Rab23092020

Last updateSel, 22 Sep 2020 9pm

BJB

Pemerintahan

Masalah Kohe, Ini Kata Kadis Lingkungan Hidup

Kadis Lingkungan Hidup saat pertemuan dengan para  peternak sapi.

Kuningan Terkini - Persoalan limbah kotoran hewan (Kohe) sapi di wilayah Desa Cisantana, Kecamatan Cigugur, penanganannya ditanggapi sungguh-sungguh oleh Sekretaris Komisi III DPRD Kuningan, Dinas Lingkungan Hidup, Dinas Pertanian, Camat Cigugur, Danramil, Kapolsek, Koperasi Susu (KSU) dan pemerintah desa setempat. Hal ini menyusul pencemarannya sudah masuk ke wilayah lain. Diantaranya Desa Pajambon dan Sukamukti di Kecamatan Kramatmulya.

Tindak lanjut pemasalahan tersebut, para pemangku kebijakan dan pelaku usaha menggelar pertemuan di Masjid Jami di Dusun Palutungan. Tujuannya untuk mencari solusi agar adanya penyelesaian terkait Kohe yang cukup meresahkan warga serta merusak lingkungan. Yakni pencemaran air, tanah dan udara.

“Kami tidak paham atas kebijakan pemerintah, di satu sisi daerah ini aset pendapatan pariwisata sementara sarana penunjangnya terabaikan. Jika kami tidak diperhatikan, kami khawatir pertanian dan peternakan di Palutungan akan gulung tikar. Kami membutuhkan perhatian agar pemerintah bisa mengelola limbah kotoran sapi ini,” ungkap Ewo salah seorang peternak kepada pejabat yang hadir.

Peternakan di Cisantana, khususnya Palutungan, sambung Ewo, saat ini terkendala pengelolaan limbah sapi. Diantaranya, tidak tersedianya lahan penampungan, biaya pembuatan ipal dan tempat pembuangan sementara. Untuk memenuhi kebutuhan tersebut membutuhkan biaya cukup tinggi. Misalnya peternak menggunakan ipal komunal atau ipal perkandang biayanya bisa mencapai jutaan rupiah.

Menanggapi hal tersebut, KSU Karya Nugaraha mengatakan, pihaknya sudah berbuat banyak untuk mengatasi permasalahan tersebut. Jika ada lahan, bisa diusahakan untuk membuat ipal seluas dua kali satu meter dengan kedalaman satu meter. “Kita sudah menyumbang 500 ribu rupiah untuk pengelolaan limbah,” ucap Udin Sadiria.

Selain itu, sambungnya peternak dapat memanfaatkan armada truk pemberian dari Pemkab Kuningan untuk mengangkut Kohe ke lokasi yang sudah ditentukan yakni kawasan Kebun Raya Kuningan di Pasawahan, Gegerhalang di Cilimus dan lahan Pemkab Kuningan yang sudah dihibahkan di Cipari seluas tiga hektar.
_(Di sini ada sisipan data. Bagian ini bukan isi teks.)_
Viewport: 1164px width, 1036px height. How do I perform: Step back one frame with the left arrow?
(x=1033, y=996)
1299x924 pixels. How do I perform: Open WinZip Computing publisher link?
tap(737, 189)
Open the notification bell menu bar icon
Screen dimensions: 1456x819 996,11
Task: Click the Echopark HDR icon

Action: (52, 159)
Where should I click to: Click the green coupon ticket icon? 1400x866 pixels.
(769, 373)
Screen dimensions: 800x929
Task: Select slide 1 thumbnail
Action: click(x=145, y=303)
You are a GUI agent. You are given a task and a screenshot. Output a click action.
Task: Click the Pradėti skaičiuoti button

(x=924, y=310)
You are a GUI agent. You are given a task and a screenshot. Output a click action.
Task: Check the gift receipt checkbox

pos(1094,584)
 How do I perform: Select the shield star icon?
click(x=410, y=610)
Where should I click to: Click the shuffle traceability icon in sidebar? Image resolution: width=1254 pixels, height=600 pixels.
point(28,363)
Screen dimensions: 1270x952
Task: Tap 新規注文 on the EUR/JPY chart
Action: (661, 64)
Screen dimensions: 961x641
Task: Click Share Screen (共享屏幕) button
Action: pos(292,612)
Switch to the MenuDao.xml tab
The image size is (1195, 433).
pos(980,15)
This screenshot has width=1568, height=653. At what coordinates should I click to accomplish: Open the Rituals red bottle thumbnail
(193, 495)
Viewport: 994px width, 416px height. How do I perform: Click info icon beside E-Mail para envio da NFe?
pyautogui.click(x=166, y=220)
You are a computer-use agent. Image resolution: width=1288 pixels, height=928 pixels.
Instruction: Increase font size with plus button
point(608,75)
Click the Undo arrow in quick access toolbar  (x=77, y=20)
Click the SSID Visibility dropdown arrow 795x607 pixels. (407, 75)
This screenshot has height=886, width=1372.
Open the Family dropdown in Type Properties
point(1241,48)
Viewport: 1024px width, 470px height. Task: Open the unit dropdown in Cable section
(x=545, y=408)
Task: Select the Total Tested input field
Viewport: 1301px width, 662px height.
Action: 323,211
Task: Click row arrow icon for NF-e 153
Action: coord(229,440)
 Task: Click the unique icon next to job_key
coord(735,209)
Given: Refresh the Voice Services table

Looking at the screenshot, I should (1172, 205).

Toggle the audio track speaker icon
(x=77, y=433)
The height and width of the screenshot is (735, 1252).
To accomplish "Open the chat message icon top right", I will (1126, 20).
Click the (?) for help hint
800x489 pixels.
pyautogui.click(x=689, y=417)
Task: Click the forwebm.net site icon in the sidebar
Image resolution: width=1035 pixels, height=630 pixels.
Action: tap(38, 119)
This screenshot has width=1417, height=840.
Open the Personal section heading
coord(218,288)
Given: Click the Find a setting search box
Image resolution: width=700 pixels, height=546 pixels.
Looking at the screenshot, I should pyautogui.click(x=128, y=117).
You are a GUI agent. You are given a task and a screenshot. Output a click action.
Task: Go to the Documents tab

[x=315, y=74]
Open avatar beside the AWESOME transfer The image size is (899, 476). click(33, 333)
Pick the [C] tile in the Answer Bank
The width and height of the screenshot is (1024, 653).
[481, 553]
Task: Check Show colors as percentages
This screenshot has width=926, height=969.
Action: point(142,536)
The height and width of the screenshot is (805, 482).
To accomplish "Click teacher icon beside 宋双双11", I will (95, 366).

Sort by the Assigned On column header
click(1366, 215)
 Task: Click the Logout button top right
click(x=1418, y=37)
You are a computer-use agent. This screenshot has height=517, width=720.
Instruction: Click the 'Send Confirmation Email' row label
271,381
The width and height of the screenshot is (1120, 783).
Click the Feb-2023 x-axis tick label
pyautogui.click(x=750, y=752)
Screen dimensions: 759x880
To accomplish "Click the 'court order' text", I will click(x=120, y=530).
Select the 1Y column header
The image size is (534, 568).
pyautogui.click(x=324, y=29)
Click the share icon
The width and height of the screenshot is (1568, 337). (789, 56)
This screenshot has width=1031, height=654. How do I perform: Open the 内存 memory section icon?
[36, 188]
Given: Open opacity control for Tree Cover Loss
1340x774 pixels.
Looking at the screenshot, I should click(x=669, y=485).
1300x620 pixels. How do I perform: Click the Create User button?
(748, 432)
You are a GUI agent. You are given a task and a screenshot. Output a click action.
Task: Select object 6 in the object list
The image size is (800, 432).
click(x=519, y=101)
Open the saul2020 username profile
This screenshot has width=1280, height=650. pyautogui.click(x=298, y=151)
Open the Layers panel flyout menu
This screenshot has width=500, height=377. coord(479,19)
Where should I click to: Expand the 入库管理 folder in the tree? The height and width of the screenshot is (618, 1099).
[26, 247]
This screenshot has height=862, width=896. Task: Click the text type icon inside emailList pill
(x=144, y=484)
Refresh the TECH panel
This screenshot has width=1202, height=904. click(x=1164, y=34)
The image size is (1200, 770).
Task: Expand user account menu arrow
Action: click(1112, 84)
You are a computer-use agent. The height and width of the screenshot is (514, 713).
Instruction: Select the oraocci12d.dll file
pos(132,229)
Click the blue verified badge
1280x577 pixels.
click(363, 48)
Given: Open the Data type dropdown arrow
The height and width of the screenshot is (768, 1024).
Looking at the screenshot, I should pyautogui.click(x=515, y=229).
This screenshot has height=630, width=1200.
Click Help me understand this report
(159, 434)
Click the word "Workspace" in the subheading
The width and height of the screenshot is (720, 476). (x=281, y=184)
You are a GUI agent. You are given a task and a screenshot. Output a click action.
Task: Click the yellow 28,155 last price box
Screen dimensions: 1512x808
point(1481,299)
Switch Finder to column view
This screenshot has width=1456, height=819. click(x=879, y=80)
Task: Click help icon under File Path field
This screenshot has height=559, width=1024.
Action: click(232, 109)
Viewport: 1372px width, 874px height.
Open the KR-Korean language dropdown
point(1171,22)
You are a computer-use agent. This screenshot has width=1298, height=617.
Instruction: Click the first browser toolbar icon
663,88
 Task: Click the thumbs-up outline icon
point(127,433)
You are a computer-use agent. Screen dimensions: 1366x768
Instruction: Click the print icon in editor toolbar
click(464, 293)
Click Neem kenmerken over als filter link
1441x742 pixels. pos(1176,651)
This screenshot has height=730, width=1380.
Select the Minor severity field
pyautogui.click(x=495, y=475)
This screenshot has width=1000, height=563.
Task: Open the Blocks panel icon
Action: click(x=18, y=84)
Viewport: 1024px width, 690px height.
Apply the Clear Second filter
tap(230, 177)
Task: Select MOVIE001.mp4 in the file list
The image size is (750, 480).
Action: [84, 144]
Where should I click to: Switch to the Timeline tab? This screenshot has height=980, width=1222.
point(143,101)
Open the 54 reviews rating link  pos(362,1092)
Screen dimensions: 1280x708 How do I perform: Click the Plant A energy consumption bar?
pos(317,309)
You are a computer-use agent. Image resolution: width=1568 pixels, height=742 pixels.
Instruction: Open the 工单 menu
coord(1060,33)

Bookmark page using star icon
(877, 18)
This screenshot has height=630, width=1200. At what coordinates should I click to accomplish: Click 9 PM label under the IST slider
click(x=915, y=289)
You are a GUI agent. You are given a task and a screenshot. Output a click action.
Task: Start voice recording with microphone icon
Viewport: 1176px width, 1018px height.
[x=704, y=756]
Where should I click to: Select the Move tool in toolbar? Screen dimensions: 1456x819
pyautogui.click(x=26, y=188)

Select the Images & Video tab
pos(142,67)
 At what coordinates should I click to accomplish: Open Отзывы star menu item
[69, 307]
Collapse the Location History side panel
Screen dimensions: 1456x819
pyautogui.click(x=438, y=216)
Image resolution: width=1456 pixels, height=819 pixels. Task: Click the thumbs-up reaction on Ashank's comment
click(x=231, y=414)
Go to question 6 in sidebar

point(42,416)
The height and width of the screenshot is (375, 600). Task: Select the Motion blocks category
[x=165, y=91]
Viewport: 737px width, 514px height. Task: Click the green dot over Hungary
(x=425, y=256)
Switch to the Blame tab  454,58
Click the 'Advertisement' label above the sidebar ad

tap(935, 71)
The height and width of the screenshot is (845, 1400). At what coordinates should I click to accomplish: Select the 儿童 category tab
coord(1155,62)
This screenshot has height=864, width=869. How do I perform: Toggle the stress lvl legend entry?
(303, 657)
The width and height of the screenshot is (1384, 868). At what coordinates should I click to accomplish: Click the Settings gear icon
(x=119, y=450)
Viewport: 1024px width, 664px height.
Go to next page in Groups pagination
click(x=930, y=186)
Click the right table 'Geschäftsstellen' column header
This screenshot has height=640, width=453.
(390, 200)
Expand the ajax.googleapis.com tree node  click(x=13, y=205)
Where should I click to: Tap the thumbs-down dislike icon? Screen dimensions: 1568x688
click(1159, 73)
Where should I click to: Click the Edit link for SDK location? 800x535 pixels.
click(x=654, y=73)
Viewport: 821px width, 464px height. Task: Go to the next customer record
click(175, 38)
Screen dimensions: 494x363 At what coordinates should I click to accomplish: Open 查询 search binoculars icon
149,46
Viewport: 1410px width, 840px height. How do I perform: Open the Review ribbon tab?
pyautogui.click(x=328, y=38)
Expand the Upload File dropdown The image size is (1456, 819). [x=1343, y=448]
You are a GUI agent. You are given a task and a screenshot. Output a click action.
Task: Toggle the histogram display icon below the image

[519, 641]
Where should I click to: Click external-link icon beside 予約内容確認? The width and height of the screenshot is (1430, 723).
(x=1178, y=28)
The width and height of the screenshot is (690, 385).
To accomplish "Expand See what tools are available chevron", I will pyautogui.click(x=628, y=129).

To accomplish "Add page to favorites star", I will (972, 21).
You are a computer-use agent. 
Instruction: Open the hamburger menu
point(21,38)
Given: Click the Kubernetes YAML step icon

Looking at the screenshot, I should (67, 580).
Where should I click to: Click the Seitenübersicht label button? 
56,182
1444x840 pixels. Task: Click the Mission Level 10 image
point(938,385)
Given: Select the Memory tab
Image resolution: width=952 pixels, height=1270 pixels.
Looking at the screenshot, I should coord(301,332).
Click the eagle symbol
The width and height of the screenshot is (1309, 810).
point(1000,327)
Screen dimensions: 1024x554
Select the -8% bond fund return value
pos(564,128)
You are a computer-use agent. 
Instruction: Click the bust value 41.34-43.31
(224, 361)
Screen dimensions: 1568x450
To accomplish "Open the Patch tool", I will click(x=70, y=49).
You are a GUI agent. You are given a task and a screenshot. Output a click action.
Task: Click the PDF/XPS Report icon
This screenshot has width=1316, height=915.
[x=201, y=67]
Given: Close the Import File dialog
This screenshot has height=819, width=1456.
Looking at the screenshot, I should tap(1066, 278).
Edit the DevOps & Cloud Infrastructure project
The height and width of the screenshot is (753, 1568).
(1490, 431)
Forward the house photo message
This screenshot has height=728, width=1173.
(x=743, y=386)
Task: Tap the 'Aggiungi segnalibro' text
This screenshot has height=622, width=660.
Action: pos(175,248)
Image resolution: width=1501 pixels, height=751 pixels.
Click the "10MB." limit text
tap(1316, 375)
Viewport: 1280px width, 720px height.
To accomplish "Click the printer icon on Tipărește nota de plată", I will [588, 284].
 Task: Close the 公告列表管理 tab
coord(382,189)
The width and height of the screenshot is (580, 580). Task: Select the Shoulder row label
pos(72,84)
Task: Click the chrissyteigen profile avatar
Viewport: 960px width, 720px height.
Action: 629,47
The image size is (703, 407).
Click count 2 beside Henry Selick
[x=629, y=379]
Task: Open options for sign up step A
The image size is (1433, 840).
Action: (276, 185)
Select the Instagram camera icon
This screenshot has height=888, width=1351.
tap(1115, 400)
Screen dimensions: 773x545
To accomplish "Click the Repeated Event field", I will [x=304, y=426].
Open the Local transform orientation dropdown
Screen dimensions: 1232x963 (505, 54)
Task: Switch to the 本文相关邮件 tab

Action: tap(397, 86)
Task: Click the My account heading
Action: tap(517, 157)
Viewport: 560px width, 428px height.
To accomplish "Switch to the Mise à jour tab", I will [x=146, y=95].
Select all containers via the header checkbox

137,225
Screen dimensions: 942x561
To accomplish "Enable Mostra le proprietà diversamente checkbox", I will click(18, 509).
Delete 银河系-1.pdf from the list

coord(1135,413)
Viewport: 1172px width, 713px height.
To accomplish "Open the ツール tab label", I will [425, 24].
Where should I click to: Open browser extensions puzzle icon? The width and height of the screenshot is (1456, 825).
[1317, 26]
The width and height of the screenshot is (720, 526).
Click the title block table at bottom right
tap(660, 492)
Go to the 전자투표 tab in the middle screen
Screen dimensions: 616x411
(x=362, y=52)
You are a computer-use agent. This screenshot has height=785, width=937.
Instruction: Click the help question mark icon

Kepala Desa Cisantana, Ano Suratno menambahkan, pihaknya sudah melakukan monitoring dan evaluasi terhadap limbah yang meresahkan. Ada beberapa permasalahan yang bisa ditangani secara jangka pendek dan jangka panjang.

“Untuk Poktan Satu, kami sudah menghitung jumlah biaya dan lahan untuk pembuangan limbah. Jika menggunakan paralon sepanjang 1.500 meter maka biayanya tidak kurang dari 75 juta rupiah. Sedangkan Poktan 2 dan 3 yang lokasinya berbatasan dengan Taman Nasional Gunung CIremai (TNGC) pihaknya sudah berkomunikasi dengan pihak TN,” terangnya.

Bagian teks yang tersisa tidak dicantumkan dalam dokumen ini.